Automated Web Testing with Selenium IDE - ycombcj___
http://blogs.lessthandot.com/index.php/WebDev/UIDevelopment/automated-web-testing-with-selenium
Automated Web Testing with Selenium IDE
======
tarwn
To the 3 separate comments on not using IDE below: I am aware of the flaws and
I would never use it in a continuous deployment environment, but it's a good
gateway tool to get into the mindset of automation testing before moving on to
other methods, such as using webdriver from a unit test framework or building
a full blown framework (I'd put PageObjects somewhere in the middle).

There was a point for each of us where we had no used an automation library. I
think the IDE is a much more accessible way to get in, play around, learn what
can be done, and do some very basic tests than it would be to hand them a
library and expect them to be able to code up a similar set of tests.

------
chsonnu
Selenium IDE is a bad road to go down if you're in any type of continuous
deployment environment.
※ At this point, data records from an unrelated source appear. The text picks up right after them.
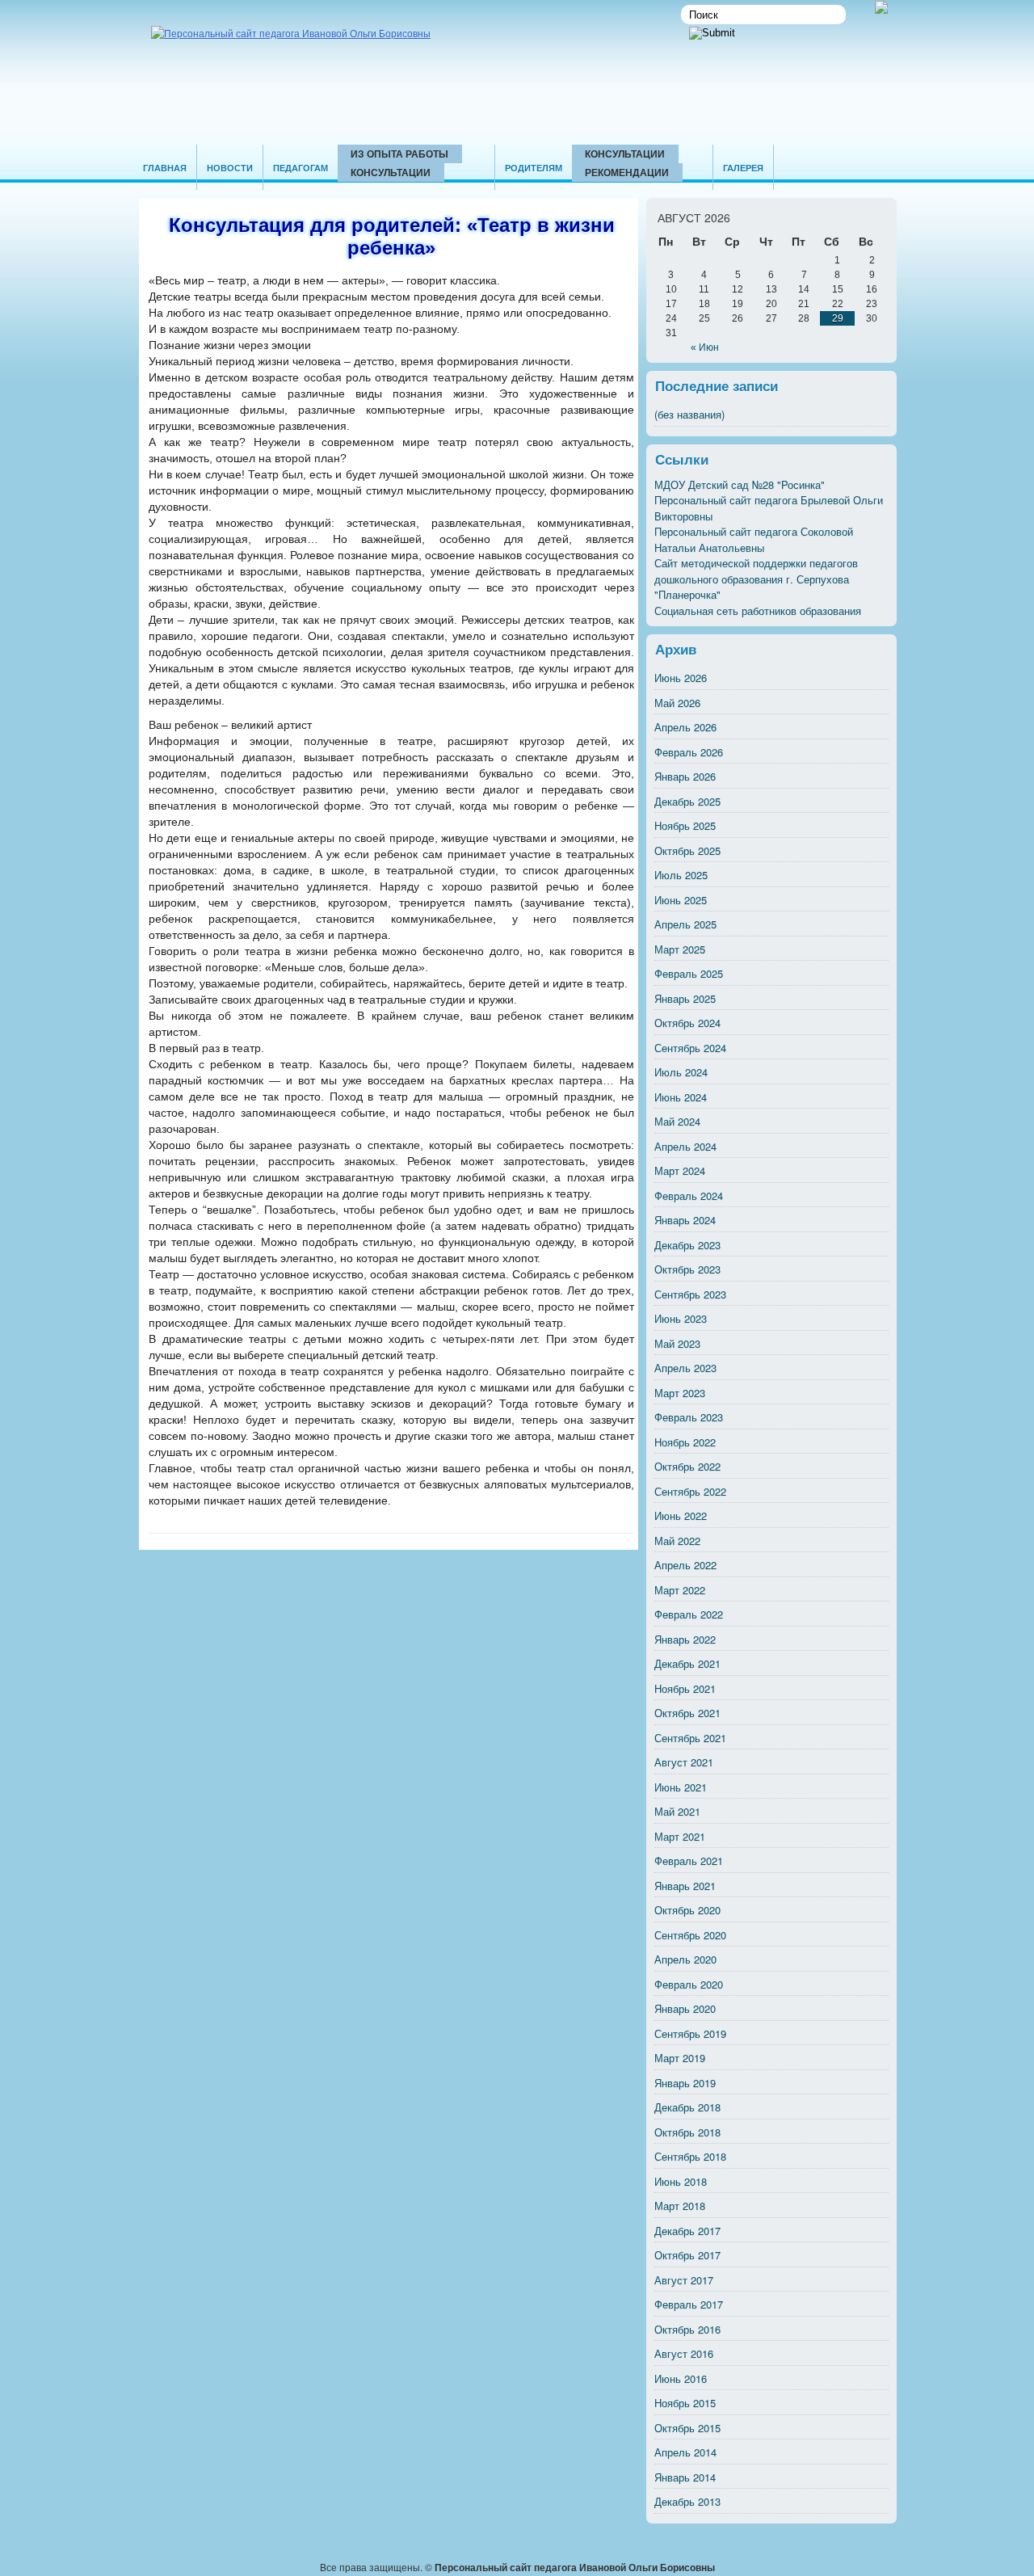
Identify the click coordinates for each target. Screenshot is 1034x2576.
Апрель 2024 (685, 1146)
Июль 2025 (681, 874)
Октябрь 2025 (687, 850)
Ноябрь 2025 (685, 825)
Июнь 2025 (680, 899)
Your test suite is unmaintainable after a dozen or so
cases. What has worked for me is to use WebDriver directly, and to separate
the testing and implementation logic. The testing side is driven by standard
JUnit fixtures, and the implementation side follows the page object design
pattern. Now even with huge changes or "pivots" to the UI, you only have to
update a few xpaths and setter/getters in your page objects.

There's more info here: <http://code.google.com/p/selenium/wiki/PageObjects>

------
nwjsmith
Please don't use IDE for automated testing.
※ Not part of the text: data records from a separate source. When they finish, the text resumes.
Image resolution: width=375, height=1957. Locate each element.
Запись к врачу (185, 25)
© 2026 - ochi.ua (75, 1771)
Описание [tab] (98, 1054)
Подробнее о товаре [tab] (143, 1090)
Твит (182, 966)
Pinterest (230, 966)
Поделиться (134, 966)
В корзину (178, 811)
As it says on the Selenium homepage (<http://seleniumhq.org>), use Webdriver
for testing, and IDE for bug reproduction or exploratory testing.

------
untog
Selenium IDE is good, but it honestly isn't a huge step up to use Selenium
proper (the WebDriver variant)- it's certainly something the HN crowd would be
capable of doing. That way you can use more than just Firefox- we have tests
running in IE, Chrome and Firefox regularly.

------
DodgyEggplant
Selenium is really great. Easy to use, effective. One pitfall to remember: Any
UI change (e.g. renaming a link) requires to update the test. On new sites
these changes occur a lot, so try to focus on the main theme that changes less
freq.